Я переставляла затёкшие, глухие ноги и не чувствовала связи с землёй. Он хочет власти надо мною. Пусть. Я — кукла! Крути меня. Вот летят в сторону мои косы, вот соскользнула, а потом снова легла на его плечо моя рука. Что ж, я послушная кукла и свинчена послушными гайками, у меня закрываются и открываются глаза. Только «мама» я говорить больше не умею, потому что мамы нет.
Заглянула Даша — приехал врач! Я побежала за ней.
Костя со сна неуверенно ёжился, облизывал сухие губы и всё искал взглядом Дашу, которая спряталась за Шуриной спиной, а врач, полная, седая женщина, жмурила глаза от яркого света. Её глаза, словно тоже поседевшие, искали что-то в Костином лице.
— Да вы не волнуйтесь, не надо так волноваться, — успокаивала она. — Живот мягкий, невоспалённый, язык хороший.
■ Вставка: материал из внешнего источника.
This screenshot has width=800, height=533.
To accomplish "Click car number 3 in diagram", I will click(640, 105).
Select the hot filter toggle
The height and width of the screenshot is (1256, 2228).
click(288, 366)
Я понимаю: ученик, ответственность. Мальчик здоров, но, если хотите, заберём завтра в больницу — для вашего спокойствия.
Даша резко вышла из комнаты, а Костя закрылся до самого носа одеялом.
— Быть может, лёгкое отравление, — говорила врач, — но живот — опавший, не напряжён. При колите тоже иногда поднимается температура. А быть может, переутомился? Ребята сказали, вы под палящим солнцем таскаете тяжёлые вёдра. С непривычки, знаете, и тяжесть, и солнце.
Понимаю — врач есть врач. Но почему сохнут губы?
Плотной толпой в коридоре стоят ребята — бледные в утреннем зыбком свете.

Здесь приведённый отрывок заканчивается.